··· Information given ···
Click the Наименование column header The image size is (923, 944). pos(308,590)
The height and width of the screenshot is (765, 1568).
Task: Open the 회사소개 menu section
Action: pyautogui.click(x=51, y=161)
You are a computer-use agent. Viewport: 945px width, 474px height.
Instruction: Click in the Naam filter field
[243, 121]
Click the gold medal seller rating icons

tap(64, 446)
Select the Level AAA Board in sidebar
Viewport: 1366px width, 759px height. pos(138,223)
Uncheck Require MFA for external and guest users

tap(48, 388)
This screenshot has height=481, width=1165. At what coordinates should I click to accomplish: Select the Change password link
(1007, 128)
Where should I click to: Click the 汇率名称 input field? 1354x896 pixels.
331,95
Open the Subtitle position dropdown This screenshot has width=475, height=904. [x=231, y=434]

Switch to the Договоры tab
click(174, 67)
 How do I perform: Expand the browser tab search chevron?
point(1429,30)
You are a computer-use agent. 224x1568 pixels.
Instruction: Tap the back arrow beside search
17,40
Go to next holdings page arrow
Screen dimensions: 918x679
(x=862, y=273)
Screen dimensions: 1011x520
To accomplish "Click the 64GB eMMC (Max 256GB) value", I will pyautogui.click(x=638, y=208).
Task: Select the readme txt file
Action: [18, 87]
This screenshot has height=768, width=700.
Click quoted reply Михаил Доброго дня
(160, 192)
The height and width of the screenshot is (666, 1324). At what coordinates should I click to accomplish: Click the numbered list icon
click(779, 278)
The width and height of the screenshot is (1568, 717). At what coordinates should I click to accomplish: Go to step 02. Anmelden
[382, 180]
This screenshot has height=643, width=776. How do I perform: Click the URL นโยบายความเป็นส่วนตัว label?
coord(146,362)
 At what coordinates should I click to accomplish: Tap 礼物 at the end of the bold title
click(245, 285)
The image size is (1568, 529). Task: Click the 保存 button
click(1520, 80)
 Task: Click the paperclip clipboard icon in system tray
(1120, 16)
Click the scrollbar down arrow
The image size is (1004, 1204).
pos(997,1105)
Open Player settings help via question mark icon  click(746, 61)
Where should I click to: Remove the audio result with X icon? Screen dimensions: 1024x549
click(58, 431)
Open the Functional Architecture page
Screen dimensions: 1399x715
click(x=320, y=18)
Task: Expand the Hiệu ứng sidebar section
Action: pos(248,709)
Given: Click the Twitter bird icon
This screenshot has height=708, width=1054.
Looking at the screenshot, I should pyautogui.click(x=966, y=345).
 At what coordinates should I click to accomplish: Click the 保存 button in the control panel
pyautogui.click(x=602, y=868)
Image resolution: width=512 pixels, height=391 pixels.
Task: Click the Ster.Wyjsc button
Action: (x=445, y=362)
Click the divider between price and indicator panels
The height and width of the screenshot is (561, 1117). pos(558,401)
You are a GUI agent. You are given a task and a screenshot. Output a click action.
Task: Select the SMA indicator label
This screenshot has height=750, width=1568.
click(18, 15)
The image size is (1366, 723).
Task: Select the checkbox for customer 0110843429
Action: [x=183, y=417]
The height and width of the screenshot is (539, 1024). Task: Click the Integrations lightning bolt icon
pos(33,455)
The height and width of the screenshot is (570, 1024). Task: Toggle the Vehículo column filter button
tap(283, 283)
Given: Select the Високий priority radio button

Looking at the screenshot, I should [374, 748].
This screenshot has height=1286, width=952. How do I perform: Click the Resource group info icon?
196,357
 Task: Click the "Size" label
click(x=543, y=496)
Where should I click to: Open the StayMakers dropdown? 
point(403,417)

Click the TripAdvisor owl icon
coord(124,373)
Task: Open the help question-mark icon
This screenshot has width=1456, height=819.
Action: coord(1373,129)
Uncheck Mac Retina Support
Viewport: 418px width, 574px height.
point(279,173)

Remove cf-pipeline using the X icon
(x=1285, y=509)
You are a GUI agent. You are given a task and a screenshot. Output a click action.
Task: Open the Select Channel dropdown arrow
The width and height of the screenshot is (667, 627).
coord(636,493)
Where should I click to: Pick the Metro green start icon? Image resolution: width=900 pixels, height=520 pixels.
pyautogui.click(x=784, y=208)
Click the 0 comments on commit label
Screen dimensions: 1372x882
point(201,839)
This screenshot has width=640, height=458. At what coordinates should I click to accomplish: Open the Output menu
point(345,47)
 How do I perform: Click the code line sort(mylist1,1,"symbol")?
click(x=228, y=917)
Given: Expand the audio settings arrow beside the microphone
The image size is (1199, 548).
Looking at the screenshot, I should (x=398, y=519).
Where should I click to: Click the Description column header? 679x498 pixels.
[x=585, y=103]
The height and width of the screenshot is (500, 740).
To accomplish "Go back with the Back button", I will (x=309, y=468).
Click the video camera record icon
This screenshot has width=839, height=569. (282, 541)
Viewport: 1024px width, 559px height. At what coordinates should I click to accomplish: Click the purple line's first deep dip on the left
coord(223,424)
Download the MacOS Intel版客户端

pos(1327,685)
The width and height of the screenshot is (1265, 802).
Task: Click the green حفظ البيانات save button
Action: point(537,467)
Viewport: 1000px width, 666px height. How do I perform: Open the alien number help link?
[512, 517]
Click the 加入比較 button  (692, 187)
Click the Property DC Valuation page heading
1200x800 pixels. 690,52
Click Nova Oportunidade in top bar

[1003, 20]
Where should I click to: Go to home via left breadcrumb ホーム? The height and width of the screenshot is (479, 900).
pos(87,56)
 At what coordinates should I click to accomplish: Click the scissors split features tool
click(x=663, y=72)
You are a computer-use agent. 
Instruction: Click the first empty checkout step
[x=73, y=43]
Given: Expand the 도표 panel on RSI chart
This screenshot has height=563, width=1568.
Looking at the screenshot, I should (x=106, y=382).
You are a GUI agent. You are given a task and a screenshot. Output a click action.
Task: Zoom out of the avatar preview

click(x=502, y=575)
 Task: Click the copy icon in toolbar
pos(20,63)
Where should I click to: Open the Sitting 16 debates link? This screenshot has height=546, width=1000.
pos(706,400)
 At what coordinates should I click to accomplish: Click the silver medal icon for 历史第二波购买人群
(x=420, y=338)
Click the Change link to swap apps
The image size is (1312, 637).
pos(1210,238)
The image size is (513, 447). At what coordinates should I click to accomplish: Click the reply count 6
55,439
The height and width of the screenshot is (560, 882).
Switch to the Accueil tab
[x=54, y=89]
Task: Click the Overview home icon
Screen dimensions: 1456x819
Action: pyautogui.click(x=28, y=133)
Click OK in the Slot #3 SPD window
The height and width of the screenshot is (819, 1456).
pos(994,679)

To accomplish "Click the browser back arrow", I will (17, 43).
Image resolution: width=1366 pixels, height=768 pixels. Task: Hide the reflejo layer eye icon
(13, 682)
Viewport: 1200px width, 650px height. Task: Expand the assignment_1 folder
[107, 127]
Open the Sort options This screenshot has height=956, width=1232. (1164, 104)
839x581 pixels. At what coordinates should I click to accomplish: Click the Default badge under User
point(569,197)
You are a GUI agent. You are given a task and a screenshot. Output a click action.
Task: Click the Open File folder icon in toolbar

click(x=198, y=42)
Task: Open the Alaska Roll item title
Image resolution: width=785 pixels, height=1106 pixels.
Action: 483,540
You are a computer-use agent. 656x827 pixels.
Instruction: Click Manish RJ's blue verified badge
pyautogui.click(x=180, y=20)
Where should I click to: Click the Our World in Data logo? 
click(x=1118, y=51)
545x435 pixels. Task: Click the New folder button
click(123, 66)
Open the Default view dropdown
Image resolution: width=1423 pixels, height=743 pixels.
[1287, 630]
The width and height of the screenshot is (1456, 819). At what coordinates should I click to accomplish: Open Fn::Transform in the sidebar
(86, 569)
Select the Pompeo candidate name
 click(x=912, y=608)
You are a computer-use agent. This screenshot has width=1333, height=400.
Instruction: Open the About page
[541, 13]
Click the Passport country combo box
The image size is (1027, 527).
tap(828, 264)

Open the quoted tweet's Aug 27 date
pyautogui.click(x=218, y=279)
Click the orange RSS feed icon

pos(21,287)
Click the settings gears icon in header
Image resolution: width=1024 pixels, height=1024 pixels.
···
What is required: Reproduce the material starting at the line containing "Open Player settings" and ending at the line containing "click(58, 431)", requests included. Multiply every click coordinate in the answers by 1.4 and round each result to a whole number, rounding halves up.

Finished exercise:
Open Player settings help via question mark icon  click(1044, 85)
Where should I click to: Remove the audio result with X icon? Screen dimensions: 1024x549
click(81, 603)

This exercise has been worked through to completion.